The following weekend I found myself in a beautiful, quiet country farm home in Eutaw, Alabama. I was one of 62 women attending a church retreat. We laughed, we ate well, we sang, some of us tried to karaoke, we listened, we shared, some cried but we were all in community. Sharing that lovely space and seeking our God and trying to learn more about His great love for us and His healing of us and His call to us.

The contrast of these two weekends is apparent in many respects. But the similarities are striking to me. People seeking, people going, people wondering: what is my purpose? Who cares for me? I’m hurting and in need of a Saviour to heal me and fill me. A Saviour who loves me even while knowing EVERYTHING about me.

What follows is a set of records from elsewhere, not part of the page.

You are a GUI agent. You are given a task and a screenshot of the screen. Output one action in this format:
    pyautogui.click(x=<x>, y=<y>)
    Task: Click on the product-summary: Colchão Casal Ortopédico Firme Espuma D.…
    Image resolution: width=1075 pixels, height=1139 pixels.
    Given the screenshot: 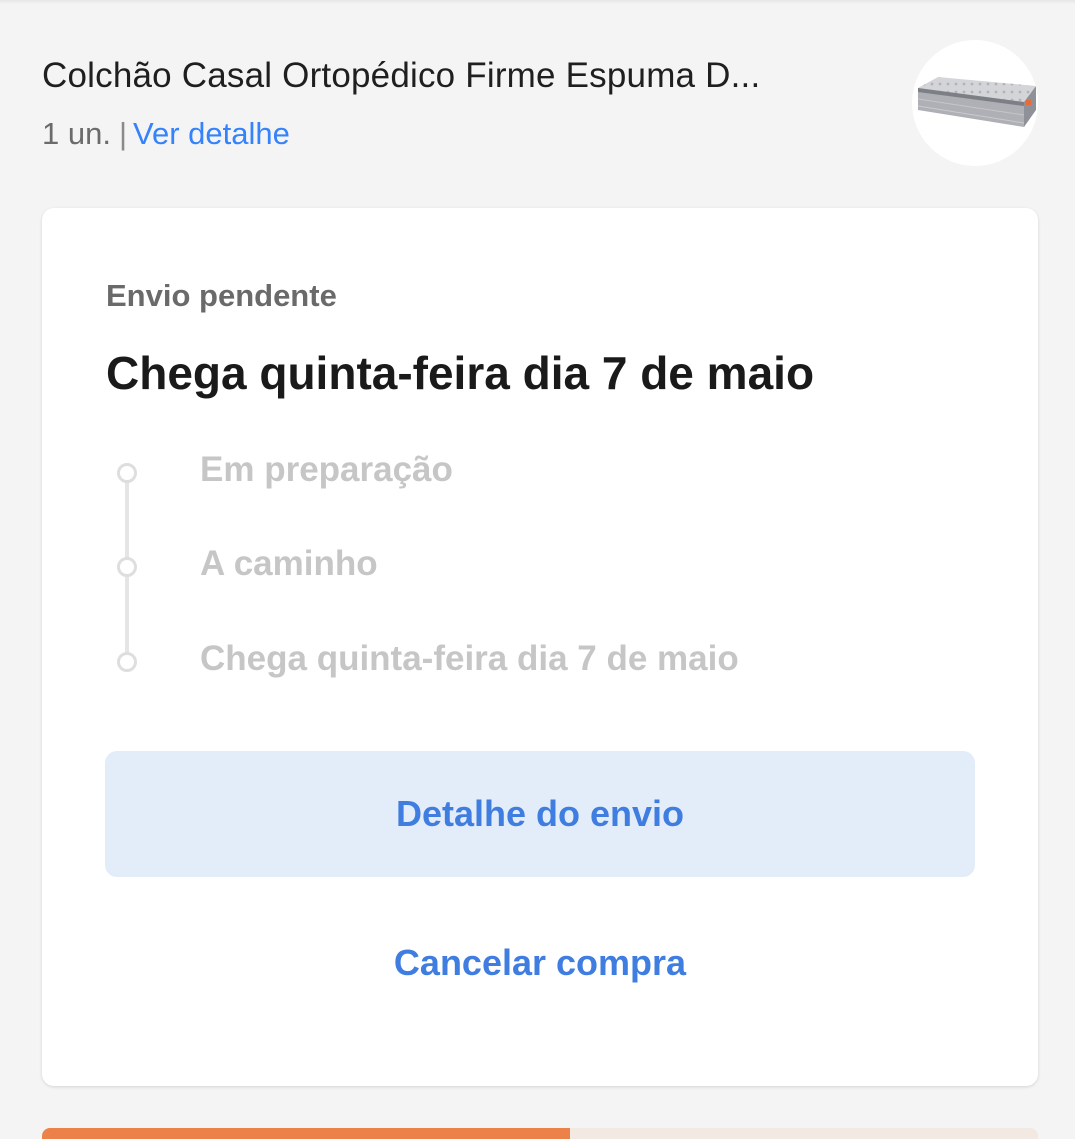 What is the action you would take?
    pyautogui.click(x=540, y=103)
    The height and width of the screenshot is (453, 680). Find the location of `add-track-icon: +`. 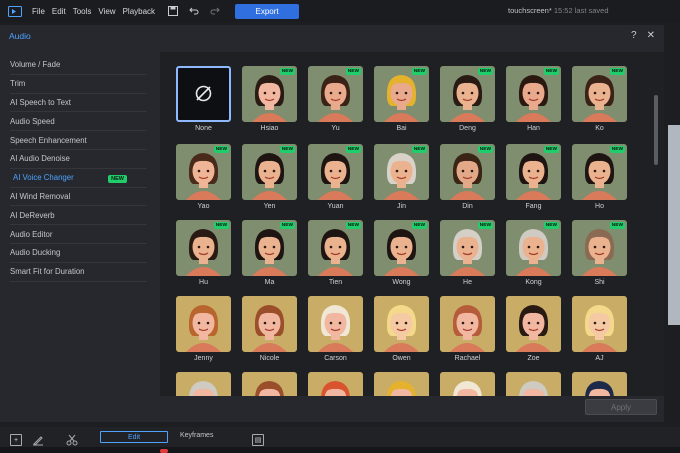

add-track-icon: + is located at coordinates (16, 440).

We live as though our going and going will find this place of acceptance. If I move here, If I get this job, if I receive this education, if I love and marry, if…..if….When actually, all the going can stop as the Saviour is simply waiting for us to see Him and stop all the self-striving.
There are so many people in New York, in Eutaw, in Tuscaloosa, in Egypt, in China, in Haiti, in Corpus Christi, in Fort Worth, in Russia, in Atlanta, in Starkville, in Nepal, in Sudan….waiting and striving to hear.

Who will tell them? Is it you? Or me? YES, it’s us. Let’s run to tell this Good News.

Excerpt from
Oh, the Places You'll Go! Dr. Seuss

...for people just waiting.
Waiting for a train to go
or a bus to come, or a plane to go
or the mail to come, or the rain to go
or the phone to ring, or the snow to snow
or waiting around for a Yes or a No
or waiting for their hair to grow.
Everyone is just waiting.

Waiting for the fish to bite
or waiting for wind to fly a kite
or waiting around for Friday night
or waiting, perhaps, for their Uncle Jake
or a pot to boil, or a Better Break
or a string of pearls, or a pair of pants
or a wig with curls, or Another Chance.
Everyone is just waiting.


So I pray: Lord, in this city where I live, I profess to know you and love you. I go to church and even teach Sunday School. I sing praises to you. I seek your wisdom for my life and my family. But now I realize I don’t see those around me who are waiting. Waiting to hear about you, waiting to know your touch and your love. Give me eyes to see, give me your heart to love. Who is waiting in my world?